集団内の少なくとも約30%の細胞が霊長動物多能性幹（pPS）細胞の系統の子孫であり、かつ間葉性細胞であるという特徴を有する、インビトロ培養で増殖する細胞集団。
集団内の少なくとも約30%の細胞がCD29またはCD44を発現する、請求項1記載の細胞集団。
集団内の少なくとも約30%の細胞がCD166 (ALCAM)、CD29、CD44、GATA-4、STRO-1、およびアルカリホスファターゼのうちの少なくとも3つを発現する、請求項1記載の細胞集団。

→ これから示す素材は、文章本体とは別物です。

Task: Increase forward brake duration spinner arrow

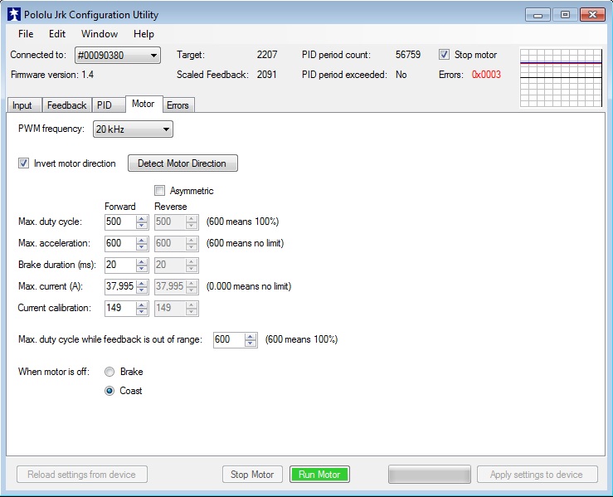Action: click(x=140, y=261)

集団内の少なくとも約30%の細胞が霊長動物多能性幹（pPS）細胞の系統の子孫であり、かつ骨芽前駆細胞および/または骨芽細胞であるという特徴を有する、インビトロ培養で増殖する細胞集団。
集団内の少なくとも約30%の細胞がオステオカルシンおよびコラーゲン-1を発現する、前記請求項のいずれか一項に記載の細胞集団。
カルシウムを含む細胞外基質を形成する、前記請求項のいずれか一項に記載の細胞集団。
前記請求項のいずれか一項に記載の細胞集団およびその取得の元となった未分化pPS細胞株からなる、2つの細胞集団のセット。
請求項7記載の細胞集団のセットに属する、請求項1〜6のいずれか一項記載の細胞集団。
骨形成タンパク質（BMP）、ヒトTGF-β受容体のリガンド、またはヒトビタミンD受容体のリガンドを含む培地中でpPS細胞またはその子孫を分化させることにより得られる、前記請求項のいずれか一項に記載の細胞集団。
BMP-4、デキサメタゾン、およびアスコルビン酸またはその類似体を含む培地中でpPS細胞またはその子孫を分化させることにより得られる、請求項9記載の細胞集団。
テロメラーゼ逆転写酵素を発現するように遺伝的改変した細胞を含む、前記請求項のいずれか一項に記載の細胞集団。
骨形成タンパク質を発現するように遺伝的改変した細胞を含む、前記請求項項のいずれか一項に記載の細胞集団。
pPS細胞に分化をもたらした後に前記特徴を有する細胞を選択することを含む、請求項1〜12のいずれか一項記載の細胞集団を取得する方法。
骨形成タンパク質（BMP）、ヒトTGF-β受容体のリガンド、またはヒトビタミンD受容体のリガンドを含む培地中でpPS細胞またはその子孫を培養することを含む、請求項1〜12のいずれか一項記載の細胞集団を取得する方法。
BMP-4、デキサメタゾン、およびアスコルビン酸またはその類似体を含む培地中でpPS細胞またはその子孫を培養することを含む、請求項1〜12のいずれか一項記載の細胞集団を取得する方法。
化合物を請求項1〜12のいずれか一項記載の細胞集団と混合し、化合物に起因する間葉性細胞の任意の毒性または変調を判定することを含む、間葉性細胞の毒性または変調に対する化合物のスクリーニング方法。
手術または療法により人体または動物体を治療する、請求項1〜12のいずれか一項記載の細胞集団を含む薬剤。
基質またはセラミック担体をさらに含む、請求項17記載の薬剤。
カルシウムまたは骨形成タンパク質をさらに含む、請求項17記載の薬剤。
個人の筋骨格細胞機能を再構成する薬剤の調製における、請求項1〜10のいずれか一項記載の細胞集団の使用。
請求項1〜12のいずれか一項記載の細胞集団を個人に投与することを含む、個人の筋骨格細胞機能を再構成するまたは補う方法。
骨組織に請求項1〜12のいずれか一項記載の細胞集団を接触させることを含む、骨組織を再生する方法。
人工義装具または副子を請求項1〜10のいずれか一項記載の細胞集団または請求項14〜16のいずれか一項記載の薬剤と組み合わせて患者に移植することを含む、ヒト患者の運動性を増加させる方法。
pPS細胞がヒト胚盤胞から単離されたかまたは前記細胞の子孫である、前記請求項のいずれか一項に記載の細胞集団、方法、または使用。
pPS細胞がヒト胚幹細胞である、前記請求項のいずれか一項に記載の細胞集団、方法、または使用。